On one occasion when chasing a vessel off the Carolina coast, his fore and main topmasts were carried away. Lewis, in a frenzy of excitement, clambered up the main top, tore out a handful of his hair, which he tossed into the wind, crying: "Good devil, take this till I come." The ship, in spite of her damaged rigging, gained on the other ship, which they took. Lewis's sailors, superstitious at the best of times, considered the intimacy of their captain with Satan a little too much, and soon afterwards one of the Frenchmen aboard murdered Lewis in his sleep.

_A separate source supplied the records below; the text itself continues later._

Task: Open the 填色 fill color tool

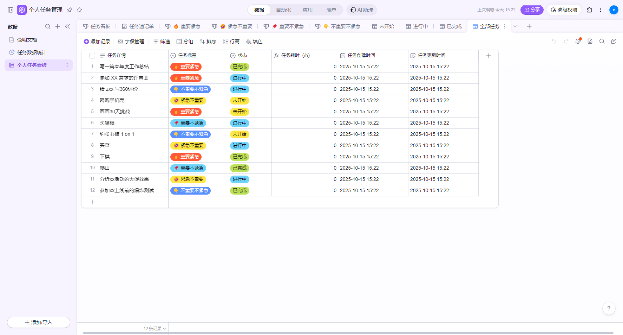Action: pyautogui.click(x=254, y=42)

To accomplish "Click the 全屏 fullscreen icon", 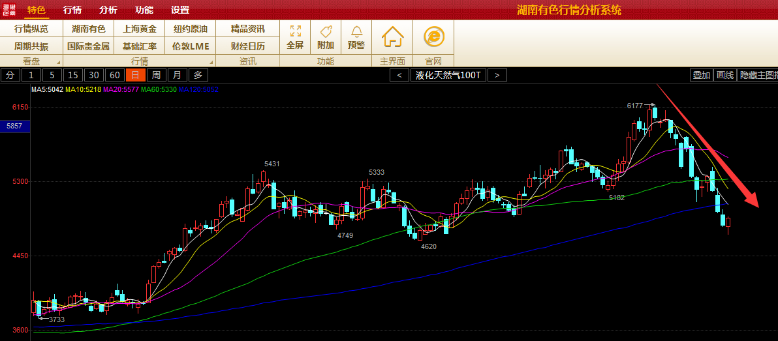I will tap(295, 37).
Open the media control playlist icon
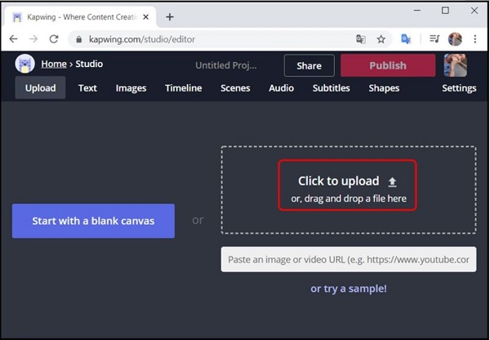The height and width of the screenshot is (340, 490). pyautogui.click(x=434, y=38)
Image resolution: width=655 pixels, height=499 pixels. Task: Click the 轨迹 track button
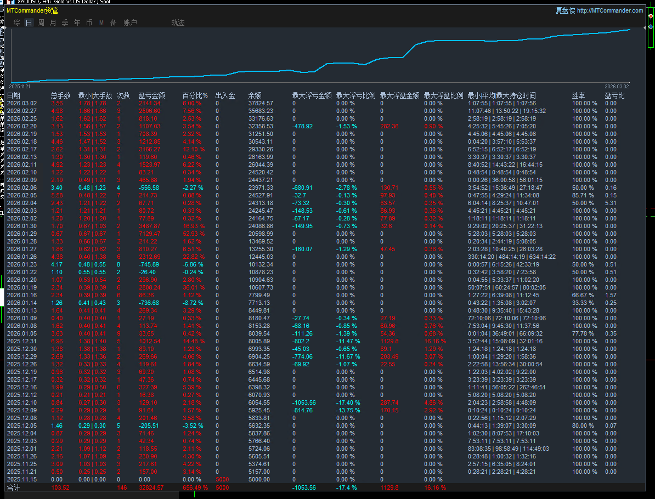pos(178,22)
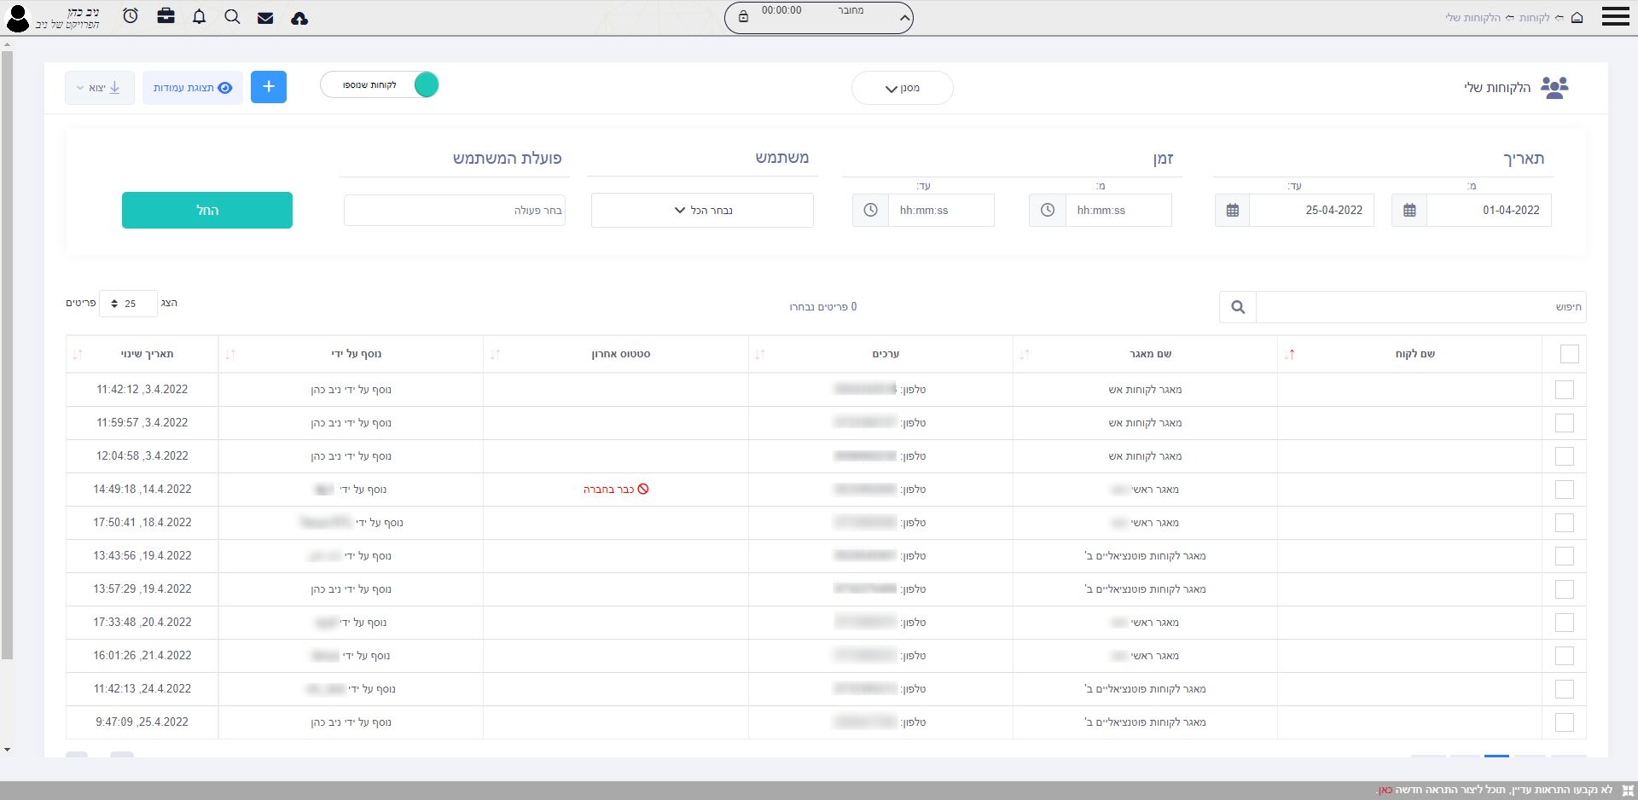
Task: Click the חיפוש search input field
Action: (x=1420, y=307)
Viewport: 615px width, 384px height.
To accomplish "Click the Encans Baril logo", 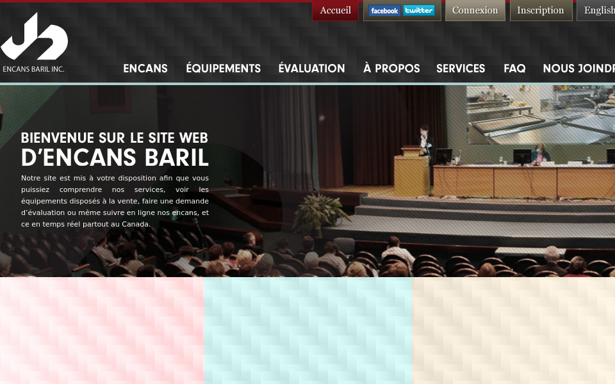I will pyautogui.click(x=35, y=40).
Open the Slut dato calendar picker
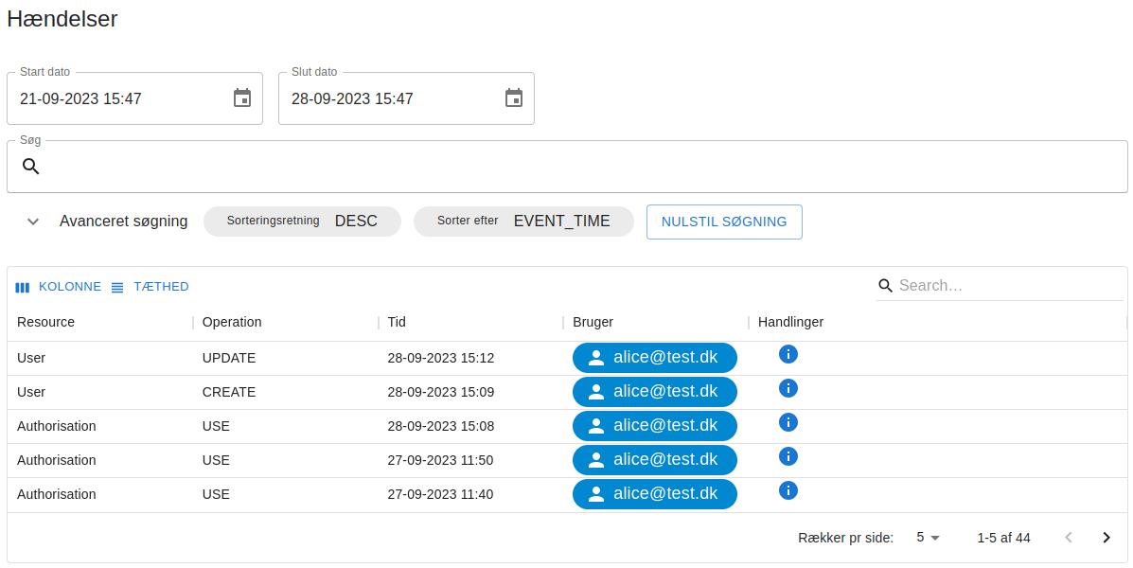 point(514,98)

~ from The Pirate's Who's Who by Philip Gosse


Header: Captain Lewis from The Pirate's Own Book by Charles Ellms via Project Gutenberg

5 comments:

Timmy! said...

Why do people have to be so prejudiced against satan worshippers, Pauline? I guess some things never change...

:-)

Pauline said...

Good point. Live and let live, I say.

Charles L. Wallace said...

Wow! What a tale... and murdered in his sleep. Thank you, Pauline - very enjoyable reading :-)

Unknown said...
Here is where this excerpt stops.